ジルと共に調査に出た鬼人族達も、ギリギリ戦線を保ち死者は出していない。


 しかし一人また一人と倒れていっており、仲間を庇うのも限界と言った様子だ。

いつ戦線が崩れてオーガによる蹂躙が行われても不思議では無い。


「シキは信じているのです!」


 そんな絶望的な状況でもジルさえ現れれば覆る。

そしてジルが自分達を見捨てる訳が無いとシキは信じて疑っていない。


「…かはっ。逃げるんじゃ、シキ殿…。お前達も…。」


 ナキナは吐血しながら必死にシキに向けて言う。

自分も酷い重症であるのにナキナはシキや必死に戦う鬼人族達の心配ばかりしている。

これ以上同胞や仲間達を奪われるのは嫌なのだ。


 再び奴隷狩りなんて事が行われても皆を守れる様に強さを手に入れたのに、倒れて見ている事しか出来無い自分の不甲斐無さに涙が溢れる。


「逃げないのです。シキにはジル様が付いているのです!」


 ナキナの忠告を受けてもシキの態度は変わらない。

恐怖もだんだんと無くなっていき、今は真正面からハガンを睨んでいる。


「あー、そうかよ。せいぜい高値で捌いてやるぜ。」


 ハガンはニヤリと笑みを浮かべてシキに手を伸ばす。

自分に迫る大きな手を見てもシキは逃げる素振りすら見せない。

そしてあと少しで捕まると言う時、それは起きた。


 突然洞窟の入り口があった場所から爆音が轟く。

その直後にフードの男が土魔法によって塞いだ洞窟の岩壁が砕け散り、岩の破片が辺りに激しく散乱する。


「ちっ!」


 ハガンも破片に当たりそうになり、魔法道具の指輪に魔力を流す。

すると障壁の様な物が展開されて飛んできた破片を防いだ。


 シキは小さいので当たらなかったが、オーガの何体かは飛んできた破片を受けて傷を負っている。

そして奇跡的にもナキナや鬼人族達には当たっていない。


「一体何が起こりやがった!」


 ハガンは破片が飛んできた洞窟の方を見る。

だが土煙りが巻き起こっていてよく見えない。

そんな土煙りの中から次々と土人形が吹き飛んできて、オーガに激しくぶつかって粉々に砕けながら倒していく。


「封鎖されていた入り口の破壊、並びに邪魔者の排除完了しました。」


 土煙りの中からそんな声が聞こえてくる。

無機質な声ではあるが、どちらかと言えば女性と思われる。


「ジル様…じゃないのです?」


 聞こえてくる声は明らかに主人であるジルの声では無い。


「肯定します。私はマスターに遣わされたにすぎません。」


 いまだに土煙りで姿の見えない人物がシキの問いに返答する。


「何者だてめえ!」


 ハガンは突然現れた者に向かって威嚇する様に言う。

集落を訪れてきた人族はジルの他にはいない。

そのジルを洞窟に閉じ込めたのがフードの男だ。

他に誰か洞窟にいたのならば先程報告している筈である。


 実力だけは認めているフードの男の目を掻い潜って洞窟に潜んでいたとも考えにくいので、どうやって洞窟に入ったのかも分からない。


「何者とは、私に言っているのでしょうか?」


 徐々に土煙りが晴れていき声の人物の姿が現れてくる。

それは血を流して戦いあっているこの戦場には最も似合わない姿と言ってもいいメイド服を身に付けていた。
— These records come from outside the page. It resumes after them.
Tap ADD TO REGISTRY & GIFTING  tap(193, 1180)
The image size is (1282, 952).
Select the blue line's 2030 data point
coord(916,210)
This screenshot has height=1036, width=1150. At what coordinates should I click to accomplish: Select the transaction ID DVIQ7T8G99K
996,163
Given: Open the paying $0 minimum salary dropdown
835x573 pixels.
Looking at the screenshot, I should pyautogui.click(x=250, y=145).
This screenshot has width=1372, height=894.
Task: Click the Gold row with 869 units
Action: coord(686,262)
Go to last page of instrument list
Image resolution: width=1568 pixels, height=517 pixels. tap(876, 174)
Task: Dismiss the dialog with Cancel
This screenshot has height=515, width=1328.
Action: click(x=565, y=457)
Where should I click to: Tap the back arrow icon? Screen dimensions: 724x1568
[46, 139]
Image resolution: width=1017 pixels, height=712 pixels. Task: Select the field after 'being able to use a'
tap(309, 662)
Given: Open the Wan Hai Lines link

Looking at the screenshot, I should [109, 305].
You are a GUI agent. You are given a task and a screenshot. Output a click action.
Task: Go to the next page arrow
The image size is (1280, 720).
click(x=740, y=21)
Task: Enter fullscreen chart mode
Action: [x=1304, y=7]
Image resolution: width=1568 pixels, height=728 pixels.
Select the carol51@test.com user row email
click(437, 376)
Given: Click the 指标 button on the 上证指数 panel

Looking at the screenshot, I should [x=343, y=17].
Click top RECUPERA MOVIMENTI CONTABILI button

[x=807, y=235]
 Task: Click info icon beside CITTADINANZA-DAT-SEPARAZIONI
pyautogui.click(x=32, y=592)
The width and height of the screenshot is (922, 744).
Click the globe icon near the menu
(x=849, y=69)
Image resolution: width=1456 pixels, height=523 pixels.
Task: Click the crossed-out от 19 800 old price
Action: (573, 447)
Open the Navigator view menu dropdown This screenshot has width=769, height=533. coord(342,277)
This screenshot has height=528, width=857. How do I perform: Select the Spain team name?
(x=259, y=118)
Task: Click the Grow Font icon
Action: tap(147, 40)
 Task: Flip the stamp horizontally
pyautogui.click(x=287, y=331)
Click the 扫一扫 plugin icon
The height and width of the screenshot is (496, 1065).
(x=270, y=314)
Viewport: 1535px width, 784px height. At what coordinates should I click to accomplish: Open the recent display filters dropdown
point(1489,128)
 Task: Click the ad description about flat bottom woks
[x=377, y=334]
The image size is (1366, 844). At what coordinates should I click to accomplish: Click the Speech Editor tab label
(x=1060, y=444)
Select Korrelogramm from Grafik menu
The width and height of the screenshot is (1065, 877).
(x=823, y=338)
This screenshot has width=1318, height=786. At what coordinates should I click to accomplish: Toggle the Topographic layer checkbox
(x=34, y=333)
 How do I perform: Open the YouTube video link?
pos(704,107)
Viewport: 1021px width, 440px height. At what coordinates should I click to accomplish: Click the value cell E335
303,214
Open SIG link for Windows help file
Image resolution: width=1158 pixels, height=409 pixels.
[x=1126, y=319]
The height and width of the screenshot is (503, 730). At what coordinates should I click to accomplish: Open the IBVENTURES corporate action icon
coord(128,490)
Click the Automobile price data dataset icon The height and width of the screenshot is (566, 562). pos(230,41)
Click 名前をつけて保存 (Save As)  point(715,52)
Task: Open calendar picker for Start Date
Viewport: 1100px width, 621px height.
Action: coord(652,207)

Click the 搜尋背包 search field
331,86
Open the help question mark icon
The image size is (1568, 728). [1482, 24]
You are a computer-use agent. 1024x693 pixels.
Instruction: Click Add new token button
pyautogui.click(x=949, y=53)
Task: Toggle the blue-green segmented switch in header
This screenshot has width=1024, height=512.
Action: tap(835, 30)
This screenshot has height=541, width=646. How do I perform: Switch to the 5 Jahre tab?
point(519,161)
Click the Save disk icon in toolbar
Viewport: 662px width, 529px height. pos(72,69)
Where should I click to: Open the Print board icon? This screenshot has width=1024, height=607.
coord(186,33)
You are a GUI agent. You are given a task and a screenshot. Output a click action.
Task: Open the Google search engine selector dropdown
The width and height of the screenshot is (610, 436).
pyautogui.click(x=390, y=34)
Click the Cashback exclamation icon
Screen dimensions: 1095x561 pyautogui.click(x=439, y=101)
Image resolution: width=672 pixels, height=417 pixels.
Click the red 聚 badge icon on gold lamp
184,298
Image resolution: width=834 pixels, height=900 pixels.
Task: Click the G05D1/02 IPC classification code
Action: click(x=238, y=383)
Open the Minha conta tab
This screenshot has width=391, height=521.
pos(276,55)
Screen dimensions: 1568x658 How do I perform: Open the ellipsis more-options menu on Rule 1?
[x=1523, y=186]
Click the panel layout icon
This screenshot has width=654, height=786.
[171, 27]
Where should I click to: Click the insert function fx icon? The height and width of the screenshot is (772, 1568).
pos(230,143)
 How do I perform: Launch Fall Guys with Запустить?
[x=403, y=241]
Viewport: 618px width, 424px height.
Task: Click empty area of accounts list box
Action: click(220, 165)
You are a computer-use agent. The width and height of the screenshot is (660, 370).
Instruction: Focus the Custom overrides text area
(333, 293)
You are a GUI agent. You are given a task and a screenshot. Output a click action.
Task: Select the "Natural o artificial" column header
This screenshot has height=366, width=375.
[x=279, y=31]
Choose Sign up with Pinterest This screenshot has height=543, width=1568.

 それだけで無く身の丈を上回る程の巨大なハンマーを片手で持っている。

普通のメイドで無いのは明らかである。


 メイドはその巨大なハンマーを地面に下ろす。

それだけで地面が凹み、周囲の地面を揺らしている事から相当な重量である事が分かる。


「私はマスターの忠実なるメイドゴーレム、タイプBと申します。短い間ですがどうぞ宜しくお願い致します。」


 そう言ってメイド姿のタイプBは、両手でスカートの裾を少しだけ持ち上げて、ゴーレムとは思えない優雅なお辞儀をするのだった。